I think using heavily nested if-else makes this code look more complicated than it is, by using early exit instead of if-else chains and using if-expressions we can get something more succinct that also looks less intimidating.

Another thing you need to apply is creating and using helper functions, to avoid repeating the same code, via multiple copy-paste. Not saying that everything deserves a helper function, but sometimes it is really useful.

I tried to create a very in-depth step-by-step explanation.

sidenote

I haven’t really run the code, so I could have made a small mistake somewhere, but I didn’t really want to spend the additional time to come up with my own example code and replace the external import of types.

I think it is better to either include these things in the future or stub them out in some way (just makes it more likely, that someone engages with it, when they don’t have to invest additional time to create a good example use of the data structure).

detailed explanation

From this:

fn search(self: *Node, uri: []const u8) RESULT {
    if (uri[0] < self.value) {
        if (self.left) |left| {
            return left.search(uri);
        } else {
            return RESULT.COULD_NOT_BE_FOUND;
        }
    } else if (uri[0] > self.value) {
        if (self.right) |right| {
            return right.search(uri);
        } else {
            return RESULT.COULD_NOT_BE_FOUND;
        }
    } else {
        if (uri.len == 1) {
            return RESULT.FOUND;
        } else {
            if (self.equal) |equal| {
                return equal.search(uri[1..]);
            } else {
                return RESULT.COULD_NOT_BE_FOUND;
            }
        }
    }
}

To this, by applying early-exit and if-expressions:

fn search(self: *Node, uri: []const u8) RESULT {
    const success = RESULT.FOUND;
    const fail = RESULT.COULD_NOT_BE_FOUND;
    if (uri[0] < self.value) return if (self.left) |left| left.search(uri) else fail;
    if (uri[0] > self.value) return if (self.right) |right| right.search(uri) else fail;
    if (uri.len == 1) return success;
    return if (self.equal) |equal| equal.search(uri[1..]) else fail;
}

I think this is much easier to read because with every line the function either exits and is done or it continues to the next line.
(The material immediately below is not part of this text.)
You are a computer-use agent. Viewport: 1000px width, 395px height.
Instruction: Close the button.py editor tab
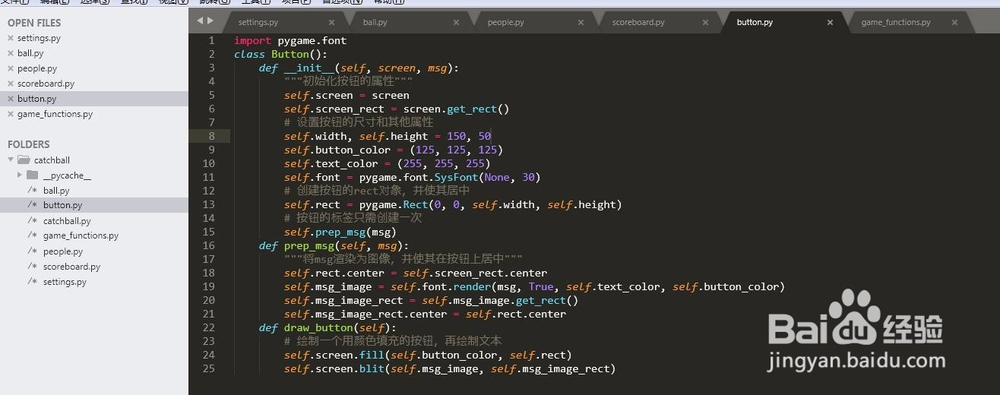tap(830, 22)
Additionally because I pulled out success and fail into named constants it is also easy to see that search_for_node is essentially the same function (minus small type differences).

fn search_for_node(self: *Node, uri: []const u8) ?*Node {
    const success = self;
    const fail = null;
    if (uri[0] < self.value) return if (self.left) |left| left.search_for_node(uri) else fail;
    if (uri[0] > self.value) return if (self.right) |right| right.search_for_node(uri) else fail;
    if (uri.len == 1) return success;
    return if (self.equal) |equal| equal.search_for_node(uri[1..]) else fail;
}

Now I was wondering what is the real value of having both search_for_node and search?
search_for_node already gives you found / not-found via its optional, so if we want to keep the api we also can do this:

fn search(self: *Node, uri: []const u8) RESULT {
    if (self.search_for_node(uri)) |_| RESULT.FOUND else RESULT.COULD_NOT_BE_FOUND;
}

fn search_for_node(self: *Node, uri: []const u8) ?*Node {
    const success = self;
    const fail = null;
    if (uri[0] < self.value) return if (self.left) |left| left.search_for_node(uri) else fail;
    if (uri[0] > self.value) return if (self.right) |right| right.search_for_node(uri) else fail;
    if (uri.len == 1) return success;
    return if (self.equal) |equal| equal.search_for_node(uri[1..]) else fail;
}

At this point I probably would remove the names again (which I only introduced to see whether the code is basically the same).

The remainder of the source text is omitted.